Retype the data exactly, so that every line matches the original.

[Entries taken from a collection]
************
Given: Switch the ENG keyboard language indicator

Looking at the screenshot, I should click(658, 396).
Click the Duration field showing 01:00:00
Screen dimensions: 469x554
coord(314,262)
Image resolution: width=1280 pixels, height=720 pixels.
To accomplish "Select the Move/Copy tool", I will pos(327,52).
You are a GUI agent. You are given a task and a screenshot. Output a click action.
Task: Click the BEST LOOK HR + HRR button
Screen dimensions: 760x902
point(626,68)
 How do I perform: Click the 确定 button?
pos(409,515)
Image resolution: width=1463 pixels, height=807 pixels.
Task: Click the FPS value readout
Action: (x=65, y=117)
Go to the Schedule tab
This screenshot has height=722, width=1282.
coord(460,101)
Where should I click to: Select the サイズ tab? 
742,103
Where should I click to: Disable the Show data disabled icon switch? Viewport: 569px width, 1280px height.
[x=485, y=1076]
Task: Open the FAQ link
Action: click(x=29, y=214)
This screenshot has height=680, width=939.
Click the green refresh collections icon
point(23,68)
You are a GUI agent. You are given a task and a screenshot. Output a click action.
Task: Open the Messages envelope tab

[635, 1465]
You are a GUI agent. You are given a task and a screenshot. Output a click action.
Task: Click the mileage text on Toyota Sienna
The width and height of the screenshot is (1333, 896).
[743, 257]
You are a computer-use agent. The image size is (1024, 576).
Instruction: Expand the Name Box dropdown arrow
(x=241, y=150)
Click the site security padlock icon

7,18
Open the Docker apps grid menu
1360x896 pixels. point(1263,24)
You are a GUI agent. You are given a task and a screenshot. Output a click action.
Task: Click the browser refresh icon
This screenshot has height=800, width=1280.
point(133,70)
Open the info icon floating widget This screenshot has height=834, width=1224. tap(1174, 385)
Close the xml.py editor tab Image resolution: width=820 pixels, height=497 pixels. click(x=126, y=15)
************
◆ Response to this exercise
Given: Switch the ENG keyboard language indicator

Looking at the screenshot, I should click(658, 396).
Click the Duration field showing 01:00:00
Screen dimensions: 469x554
coord(314,262)
Image resolution: width=1280 pixels, height=720 pixels.
To accomplish "Select the Move/Copy tool", I will pos(327,52).
You are a GUI agent. You are given a task and a screenshot. Output a click action.
Task: Click the BEST LOOK HR + HRR button
Screen dimensions: 760x902
point(626,68)
 How do I perform: Click the 确定 button?
pos(409,515)
Image resolution: width=1463 pixels, height=807 pixels.
Task: Click the FPS value readout
Action: (x=65, y=117)
Go to the Schedule tab
This screenshot has height=722, width=1282.
coord(460,101)
Where should I click to: Select the サイズ tab? 
742,103
Where should I click to: Disable the Show data disabled icon switch? Viewport: 569px width, 1280px height.
[x=485, y=1076]
Task: Open the FAQ link
Action: click(x=29, y=214)
This screenshot has height=680, width=939.
Click the green refresh collections icon
point(23,68)
You are a GUI agent. You are given a task and a screenshot. Output a click action.
Task: Open the Messages envelope tab

[635, 1465]
You are a GUI agent. You are given a task and a screenshot. Output a click action.
Task: Click the mileage text on Toyota Sienna
The width and height of the screenshot is (1333, 896).
[743, 257]
You are a computer-use agent. The image size is (1024, 576).
Instruction: Expand the Name Box dropdown arrow
(x=241, y=150)
Click the site security padlock icon

7,18
Open the Docker apps grid menu
1360x896 pixels. point(1263,24)
You are a GUI agent. You are given a task and a screenshot. Output a click action.
Task: Click the browser refresh icon
This screenshot has height=800, width=1280.
point(133,70)
Open the info icon floating widget This screenshot has height=834, width=1224. tap(1174, 385)
Close the xml.py editor tab Image resolution: width=820 pixels, height=497 pixels. click(x=126, y=15)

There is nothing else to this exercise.